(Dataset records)
────

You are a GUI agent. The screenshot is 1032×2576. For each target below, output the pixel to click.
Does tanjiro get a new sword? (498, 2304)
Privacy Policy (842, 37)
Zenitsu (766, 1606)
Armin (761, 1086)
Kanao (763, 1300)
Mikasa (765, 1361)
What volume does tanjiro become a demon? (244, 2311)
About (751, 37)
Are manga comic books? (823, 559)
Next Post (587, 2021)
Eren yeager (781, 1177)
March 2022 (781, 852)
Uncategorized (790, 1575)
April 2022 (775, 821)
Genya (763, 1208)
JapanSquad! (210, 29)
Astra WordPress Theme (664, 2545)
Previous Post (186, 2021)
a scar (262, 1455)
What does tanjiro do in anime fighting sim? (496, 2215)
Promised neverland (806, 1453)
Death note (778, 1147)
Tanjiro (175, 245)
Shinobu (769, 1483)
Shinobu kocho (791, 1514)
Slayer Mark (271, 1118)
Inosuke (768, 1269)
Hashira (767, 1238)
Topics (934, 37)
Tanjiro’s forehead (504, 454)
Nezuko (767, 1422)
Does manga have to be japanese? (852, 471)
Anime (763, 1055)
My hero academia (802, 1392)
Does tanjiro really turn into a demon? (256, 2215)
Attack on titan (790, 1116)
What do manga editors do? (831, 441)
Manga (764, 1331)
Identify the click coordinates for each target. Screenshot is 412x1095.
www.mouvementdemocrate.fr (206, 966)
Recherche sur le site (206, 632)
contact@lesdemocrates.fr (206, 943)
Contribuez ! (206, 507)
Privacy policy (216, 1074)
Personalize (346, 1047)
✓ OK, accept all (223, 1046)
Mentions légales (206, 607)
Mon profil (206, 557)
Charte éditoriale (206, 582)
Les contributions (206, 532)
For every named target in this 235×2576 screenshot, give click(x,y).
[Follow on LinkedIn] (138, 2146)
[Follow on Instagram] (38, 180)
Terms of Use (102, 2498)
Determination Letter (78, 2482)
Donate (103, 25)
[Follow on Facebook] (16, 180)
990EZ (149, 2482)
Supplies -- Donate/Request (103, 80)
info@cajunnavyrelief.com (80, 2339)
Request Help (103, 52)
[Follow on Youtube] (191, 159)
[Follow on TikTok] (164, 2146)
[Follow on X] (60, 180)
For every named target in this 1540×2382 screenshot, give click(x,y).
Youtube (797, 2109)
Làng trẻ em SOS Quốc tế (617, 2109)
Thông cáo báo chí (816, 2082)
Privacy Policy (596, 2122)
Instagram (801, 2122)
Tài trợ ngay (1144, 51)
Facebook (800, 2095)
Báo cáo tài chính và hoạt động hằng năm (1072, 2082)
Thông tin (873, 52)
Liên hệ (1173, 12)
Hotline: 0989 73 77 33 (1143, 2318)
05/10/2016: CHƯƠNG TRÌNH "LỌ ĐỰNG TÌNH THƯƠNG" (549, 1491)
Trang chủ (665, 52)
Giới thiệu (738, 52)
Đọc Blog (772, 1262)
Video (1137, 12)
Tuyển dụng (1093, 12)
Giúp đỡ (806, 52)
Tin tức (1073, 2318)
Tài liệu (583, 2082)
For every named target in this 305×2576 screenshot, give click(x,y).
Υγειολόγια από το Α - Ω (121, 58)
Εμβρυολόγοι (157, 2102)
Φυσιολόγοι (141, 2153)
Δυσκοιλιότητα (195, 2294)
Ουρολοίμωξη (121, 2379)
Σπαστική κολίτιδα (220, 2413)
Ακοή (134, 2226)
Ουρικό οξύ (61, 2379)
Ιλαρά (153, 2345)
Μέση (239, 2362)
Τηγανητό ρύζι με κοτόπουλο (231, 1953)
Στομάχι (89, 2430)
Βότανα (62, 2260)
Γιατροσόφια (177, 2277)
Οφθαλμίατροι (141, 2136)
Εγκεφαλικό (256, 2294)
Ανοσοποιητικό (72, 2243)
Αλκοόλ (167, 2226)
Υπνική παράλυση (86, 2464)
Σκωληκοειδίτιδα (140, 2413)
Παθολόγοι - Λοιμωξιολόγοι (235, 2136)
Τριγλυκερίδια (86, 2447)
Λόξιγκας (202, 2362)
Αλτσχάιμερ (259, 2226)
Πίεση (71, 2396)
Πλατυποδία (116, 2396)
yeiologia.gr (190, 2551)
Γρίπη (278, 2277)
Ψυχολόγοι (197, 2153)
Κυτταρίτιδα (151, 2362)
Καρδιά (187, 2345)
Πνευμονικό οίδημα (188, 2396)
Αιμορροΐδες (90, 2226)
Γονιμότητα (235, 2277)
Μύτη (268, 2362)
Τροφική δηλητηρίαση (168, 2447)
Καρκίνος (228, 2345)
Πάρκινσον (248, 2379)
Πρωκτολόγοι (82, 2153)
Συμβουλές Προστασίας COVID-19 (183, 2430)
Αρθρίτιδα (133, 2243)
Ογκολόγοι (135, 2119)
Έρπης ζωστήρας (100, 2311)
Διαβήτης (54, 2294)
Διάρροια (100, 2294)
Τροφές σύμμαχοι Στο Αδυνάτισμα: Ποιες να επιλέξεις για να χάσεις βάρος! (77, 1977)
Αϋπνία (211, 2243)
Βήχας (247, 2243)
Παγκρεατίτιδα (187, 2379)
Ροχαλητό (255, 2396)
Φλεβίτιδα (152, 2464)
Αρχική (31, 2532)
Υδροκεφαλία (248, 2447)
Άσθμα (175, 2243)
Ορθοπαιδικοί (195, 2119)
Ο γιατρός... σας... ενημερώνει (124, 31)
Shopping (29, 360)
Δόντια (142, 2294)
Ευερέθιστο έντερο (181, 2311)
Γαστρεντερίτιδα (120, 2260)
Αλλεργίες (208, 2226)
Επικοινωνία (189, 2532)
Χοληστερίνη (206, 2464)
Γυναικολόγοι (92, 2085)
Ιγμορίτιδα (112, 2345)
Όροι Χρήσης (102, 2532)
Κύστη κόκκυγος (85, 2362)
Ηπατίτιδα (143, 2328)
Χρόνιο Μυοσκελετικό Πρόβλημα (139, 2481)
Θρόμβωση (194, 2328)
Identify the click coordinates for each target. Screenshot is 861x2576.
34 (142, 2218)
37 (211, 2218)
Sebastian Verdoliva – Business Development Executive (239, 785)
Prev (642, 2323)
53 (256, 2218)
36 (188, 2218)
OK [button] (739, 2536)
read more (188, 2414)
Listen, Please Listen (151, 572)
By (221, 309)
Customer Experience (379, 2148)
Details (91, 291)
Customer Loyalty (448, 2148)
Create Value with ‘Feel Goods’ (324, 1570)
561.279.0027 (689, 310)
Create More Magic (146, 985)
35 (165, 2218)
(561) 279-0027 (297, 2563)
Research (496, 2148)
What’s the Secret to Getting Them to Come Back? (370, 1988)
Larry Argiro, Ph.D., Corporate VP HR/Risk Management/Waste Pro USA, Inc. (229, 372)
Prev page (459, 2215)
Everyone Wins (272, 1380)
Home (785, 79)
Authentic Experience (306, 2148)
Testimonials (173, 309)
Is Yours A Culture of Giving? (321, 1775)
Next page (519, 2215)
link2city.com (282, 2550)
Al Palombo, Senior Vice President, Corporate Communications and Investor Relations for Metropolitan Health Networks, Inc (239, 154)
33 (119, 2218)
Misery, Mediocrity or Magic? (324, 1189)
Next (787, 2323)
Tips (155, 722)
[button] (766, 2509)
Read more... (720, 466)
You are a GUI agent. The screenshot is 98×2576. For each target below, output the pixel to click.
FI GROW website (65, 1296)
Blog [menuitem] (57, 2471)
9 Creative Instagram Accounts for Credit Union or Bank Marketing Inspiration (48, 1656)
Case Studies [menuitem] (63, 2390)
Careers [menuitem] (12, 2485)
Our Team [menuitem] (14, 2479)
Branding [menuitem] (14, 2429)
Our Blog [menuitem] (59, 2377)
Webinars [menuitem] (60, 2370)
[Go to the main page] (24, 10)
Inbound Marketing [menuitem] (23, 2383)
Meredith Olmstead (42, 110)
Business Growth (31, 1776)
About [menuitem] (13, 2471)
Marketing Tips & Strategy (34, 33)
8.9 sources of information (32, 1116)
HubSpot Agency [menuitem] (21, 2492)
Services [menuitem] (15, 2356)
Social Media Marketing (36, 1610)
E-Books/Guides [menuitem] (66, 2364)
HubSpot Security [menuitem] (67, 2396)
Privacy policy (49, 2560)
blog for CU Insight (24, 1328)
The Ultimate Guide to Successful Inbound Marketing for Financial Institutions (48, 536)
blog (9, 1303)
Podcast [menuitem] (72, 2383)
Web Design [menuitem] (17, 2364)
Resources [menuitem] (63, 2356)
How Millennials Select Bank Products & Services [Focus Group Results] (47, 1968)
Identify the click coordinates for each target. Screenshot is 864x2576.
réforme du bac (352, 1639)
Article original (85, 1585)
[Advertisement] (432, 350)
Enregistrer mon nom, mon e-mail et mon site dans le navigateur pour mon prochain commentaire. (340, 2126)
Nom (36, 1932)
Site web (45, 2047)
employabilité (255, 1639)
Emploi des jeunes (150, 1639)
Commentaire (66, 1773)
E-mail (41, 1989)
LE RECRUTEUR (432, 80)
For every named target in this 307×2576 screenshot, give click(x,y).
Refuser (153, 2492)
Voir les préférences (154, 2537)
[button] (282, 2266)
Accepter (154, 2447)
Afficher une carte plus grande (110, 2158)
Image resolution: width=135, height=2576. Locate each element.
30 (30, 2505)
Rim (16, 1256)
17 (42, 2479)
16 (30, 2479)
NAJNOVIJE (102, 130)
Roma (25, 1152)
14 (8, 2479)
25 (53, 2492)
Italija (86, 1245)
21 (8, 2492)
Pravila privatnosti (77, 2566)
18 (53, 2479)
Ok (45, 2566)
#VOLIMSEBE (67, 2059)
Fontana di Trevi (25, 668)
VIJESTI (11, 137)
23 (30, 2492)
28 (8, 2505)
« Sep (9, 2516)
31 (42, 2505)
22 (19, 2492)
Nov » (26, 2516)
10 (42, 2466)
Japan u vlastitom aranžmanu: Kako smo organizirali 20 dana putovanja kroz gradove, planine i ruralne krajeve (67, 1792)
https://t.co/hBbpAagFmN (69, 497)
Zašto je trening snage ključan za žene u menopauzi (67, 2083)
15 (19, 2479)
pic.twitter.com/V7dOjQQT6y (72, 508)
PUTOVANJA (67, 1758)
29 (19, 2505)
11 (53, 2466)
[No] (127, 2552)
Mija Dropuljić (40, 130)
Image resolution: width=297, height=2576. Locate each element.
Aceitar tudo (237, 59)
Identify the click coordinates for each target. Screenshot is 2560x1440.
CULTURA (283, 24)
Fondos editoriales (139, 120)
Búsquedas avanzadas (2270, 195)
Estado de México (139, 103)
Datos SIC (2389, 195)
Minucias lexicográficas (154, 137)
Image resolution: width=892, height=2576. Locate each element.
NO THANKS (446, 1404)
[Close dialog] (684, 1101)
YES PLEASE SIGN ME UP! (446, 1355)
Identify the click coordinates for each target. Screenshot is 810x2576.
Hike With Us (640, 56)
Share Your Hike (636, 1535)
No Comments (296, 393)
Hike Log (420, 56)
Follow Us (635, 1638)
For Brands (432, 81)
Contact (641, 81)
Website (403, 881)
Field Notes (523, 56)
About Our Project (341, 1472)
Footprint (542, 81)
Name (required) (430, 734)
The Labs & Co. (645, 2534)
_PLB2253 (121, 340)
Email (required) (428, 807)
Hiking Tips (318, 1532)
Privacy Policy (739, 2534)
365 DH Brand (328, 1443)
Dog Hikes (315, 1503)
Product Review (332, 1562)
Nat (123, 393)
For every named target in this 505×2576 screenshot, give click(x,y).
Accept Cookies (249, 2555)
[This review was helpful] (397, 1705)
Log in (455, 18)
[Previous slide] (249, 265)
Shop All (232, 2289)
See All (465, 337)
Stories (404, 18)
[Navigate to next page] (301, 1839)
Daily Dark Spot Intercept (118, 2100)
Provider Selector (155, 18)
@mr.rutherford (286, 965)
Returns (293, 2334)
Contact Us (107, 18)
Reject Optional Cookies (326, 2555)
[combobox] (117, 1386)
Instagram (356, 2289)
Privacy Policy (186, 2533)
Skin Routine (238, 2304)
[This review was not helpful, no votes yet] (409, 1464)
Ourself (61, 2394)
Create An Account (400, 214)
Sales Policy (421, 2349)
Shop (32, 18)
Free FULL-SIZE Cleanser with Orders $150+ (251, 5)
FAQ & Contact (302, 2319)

────

▶ **What to work on**
Take the entries above and return only the lines from the one with "Ευερέθιστο έντερο (181, 2311)" to the one with "37 (211, 2218)", both included, unchanged.

▶ **Problem solution**
Ευερέθιστο έντερο (181, 2311)
Γαστρεντερίτιδα (120, 2260)
Αλλεργίες (208, 2226)
Επικοινωνία (189, 2532)
Χοληστερίνη (206, 2464)
Γυναικολόγοι (92, 2085)
Ιγμορίτιδα (112, 2345)
Όροι Χρήσης (102, 2532)
Κύστη κόκκυγος (85, 2362)
Ηπατίτιδα (143, 2328)
Χρόνιο Μυοσκελετικό Πρόβλημα (139, 2481)
Θρόμβωση (194, 2328)
Identify the click coordinates for each target. Screenshot is 861x2576.
34 (142, 2218)
37 (211, 2218)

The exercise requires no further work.